I could almost just reprint last week's newsletter as not much changed during the week.
"Importantly, the previous deep 'oversold' condition which was supportive of the rally following Christmas Eve has now been fully reversed back into extreme 'overbought' territory. While this doesn't mean the current rally will immediately reverse, it does suggest that upside from current levels is likely limited."
As I discussed previously, what was needed for the bulls to gain control of the narrative were several important issues:
- Central bank activity to reverse from restrictive to accommodative,
- Washington to back off of "tariffs" and "trade war" rhetoric, and
- the Federal Reserve to continue its more "dovish" stance.
Last weekend, we noted evidence of those changes. This week, the markets were given the clearest sign yet that the Fed and Central Banks globally were all too ready to come to the market's rescue.
It started with a WSJ article suggesting that the Fed would not only stop hiking interest rates but also cease the balance sheet reduction which has been extracting liquidity from the market. This was quite the change as noted in an early morning tweet.

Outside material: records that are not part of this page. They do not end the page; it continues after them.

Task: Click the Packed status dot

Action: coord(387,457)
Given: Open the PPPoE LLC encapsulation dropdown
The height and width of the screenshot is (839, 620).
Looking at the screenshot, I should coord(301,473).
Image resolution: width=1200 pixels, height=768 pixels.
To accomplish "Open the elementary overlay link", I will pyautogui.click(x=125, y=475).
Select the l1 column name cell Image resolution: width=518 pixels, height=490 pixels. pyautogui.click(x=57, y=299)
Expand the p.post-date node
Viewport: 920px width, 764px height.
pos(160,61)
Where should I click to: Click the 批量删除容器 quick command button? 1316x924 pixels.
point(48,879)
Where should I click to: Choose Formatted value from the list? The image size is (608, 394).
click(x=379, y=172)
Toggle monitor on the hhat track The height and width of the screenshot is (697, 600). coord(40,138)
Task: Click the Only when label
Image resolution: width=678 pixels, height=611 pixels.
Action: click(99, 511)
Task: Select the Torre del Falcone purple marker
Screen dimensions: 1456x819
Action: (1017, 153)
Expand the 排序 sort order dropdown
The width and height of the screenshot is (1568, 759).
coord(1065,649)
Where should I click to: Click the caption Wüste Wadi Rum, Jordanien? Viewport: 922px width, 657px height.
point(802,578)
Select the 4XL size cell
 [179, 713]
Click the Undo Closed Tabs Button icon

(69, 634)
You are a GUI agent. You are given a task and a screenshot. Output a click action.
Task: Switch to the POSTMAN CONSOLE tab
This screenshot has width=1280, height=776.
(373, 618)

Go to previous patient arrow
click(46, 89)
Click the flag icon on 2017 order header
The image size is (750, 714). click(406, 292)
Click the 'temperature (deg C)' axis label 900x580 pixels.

In mid-2018, the Federal Reserve was adamant that a strong economy and rising inflationary pressures required tighter monetary conditions. At that time, it was discussing additional rate hikes and a continued reduction of its $4 trillion balance sheet.
All it took was a rough December, pressure from Wall Street's member banks, and a disgruntled White House to completely flip its thinking.
But the Fed isn't alone.
China has launched its own version of "Quantitative Easing" to help prop up its slowing economy.
Lastly, the ECB downgraded Eurozone growth, and there is a likelihood that not only will it not raise rates this year, but it will also extend the TLTRO program.
(What the *** is TLTRO?)
Good question. It is the Targeted Longer-Term Refinancing Operations scheme which gives cheap loans to struggling Eurozone banks.
Think about this for a moment.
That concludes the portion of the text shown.